Cambodian sisters master church cooking
Cambodian sisters Run Tep and Roeung Tep are celebrating 30- and 25-year anniversaries as cooks at Broadway Baptist Church in Fort Worth, Texas, where they have mastered cooking and ministry to the congregation and surrounding community.
By Jeff Brumley
Broadway Baptist Church in Fort Worth, Texas, is famous for a lot of things, including its historic organ, liturgical worship and its urban outreach. But it’s also known, at least locally, as one of the best places to enjoy Asian dining thanks to a pair of Cambodian sisters who have been cooking at the Texas church since the 1980s.
“One of the favorite things at the church is the Cambodian stir fry,” said Claudine Rayburne Marion, the minister who oversees Broadway’s kitchen operations.
Another specialty is turkey and dressing. “You’d think they were Southern cooks,” Marion said. “Their range of cooking is amazing.”
Run Tep is celebrating her 30th anniversary as a cook at Broadway, and her sister Roeung Tep is marking year 25. The sisters are described as inspirations to the congregation through the volume and variety of their cooking — feeding 500-600 a week — and also by the spirit of outreach and inclusivity they exhibit daily.
But that praise and their decades of service were achieved only after surviving unlikely odds to escape oppression and war to arrive in the United States via refugee camps in Thailand.
The family's nightmare began in the late 1970s when they were living near Phnom Penh.

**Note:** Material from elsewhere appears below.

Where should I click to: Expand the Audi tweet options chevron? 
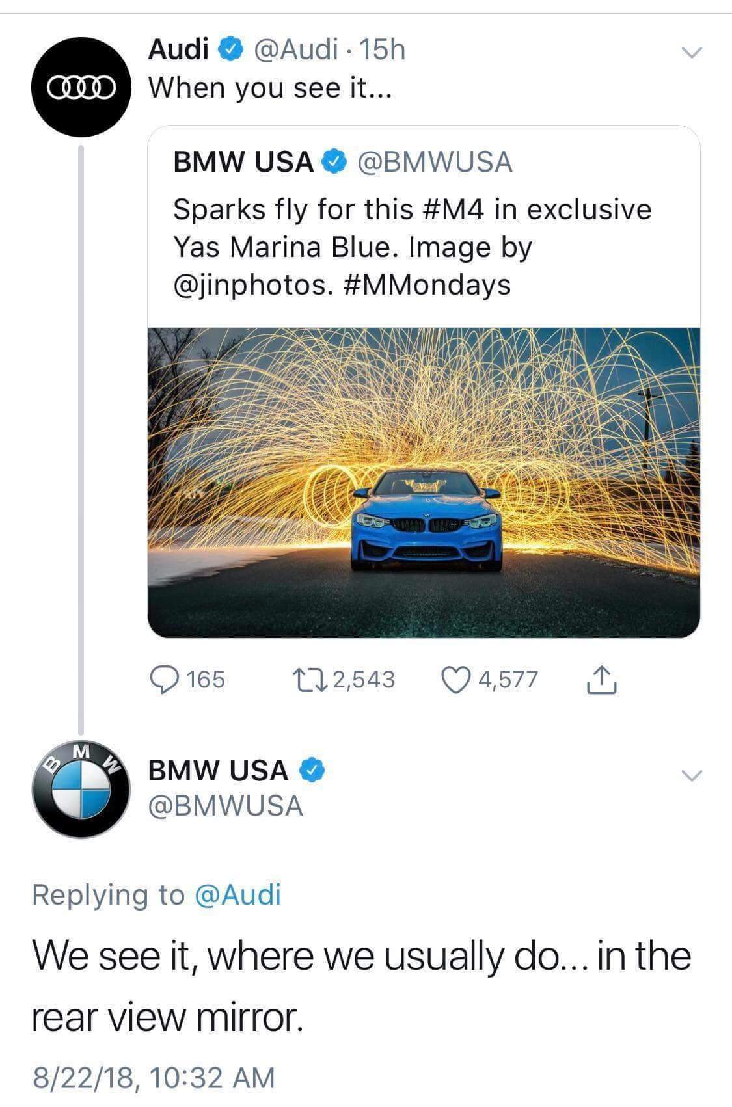tap(691, 51)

The Communist government was waging a brutal campaign of oppression. “We were scared somebody was going to kill us, so we just ran from that,” Run Tep said.

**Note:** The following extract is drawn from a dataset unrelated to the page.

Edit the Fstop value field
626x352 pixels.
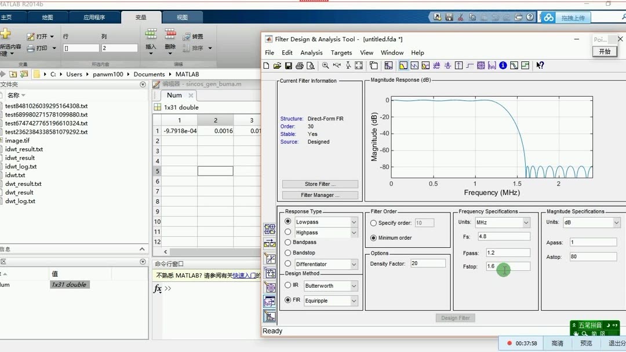coord(507,266)
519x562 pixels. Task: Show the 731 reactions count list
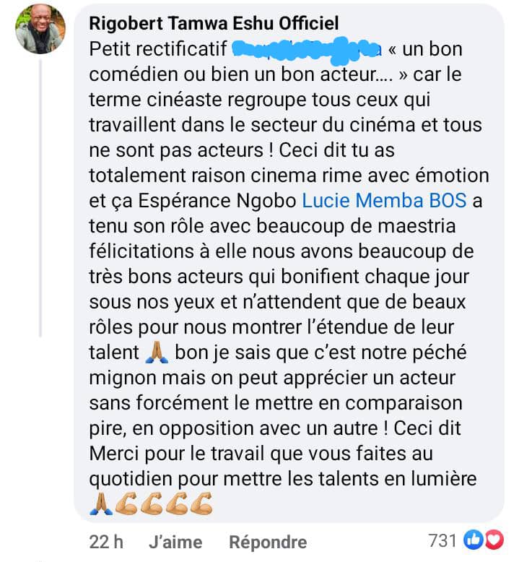[x=442, y=540]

Their journey included periods of starvation and dogged pursuit by authorities. “You heard helicopters, and everybody just runs.”

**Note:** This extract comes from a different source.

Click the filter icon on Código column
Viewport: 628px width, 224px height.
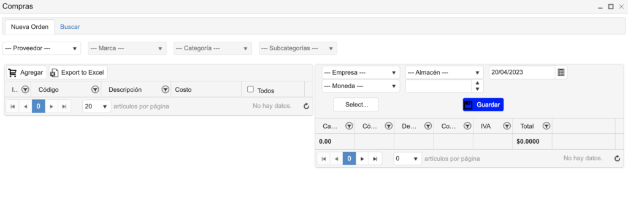click(x=95, y=89)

Once in the refugee camps in Thailand, Run Tep and her family, who were Buddhists, were exposed to the gospel. She attended numerous Bible studies and said she was drawn to the message “come to God and he will take care of you.”
Later in the Philippines, at a camp where refugees were taught English prior to resettlement in the United States, the family came across Baptist missionaries from Oklahoma. That’s how they were eventually funneled to Broadway, which at the time was sponsoring Cambodian immigrants being resettled in Texas.
Run Tep and her sister — who immigrated later — were initially hired in the housecleaning department at Broadway. At the time, they knew nothing about American food.
“We didn’t know how to eat that food,” she said. “We bought a big ham and we didn’t know how to eat it.”
But they eventually learned to eat and even cook that food and, as other church cooks retired, the sisters replaced them. Their range of cooking increased through practice and by watching cooking shows, and they had help from other family members who volunteer in the kitchen.
And all along, the sisters raised their children at Broadway, seeing them go through Sunday school and participate in various ministries — even though Broadway helped them establish their own Cambodian church in another location.
“We cook also at the Cambodian church,” Run Tep said.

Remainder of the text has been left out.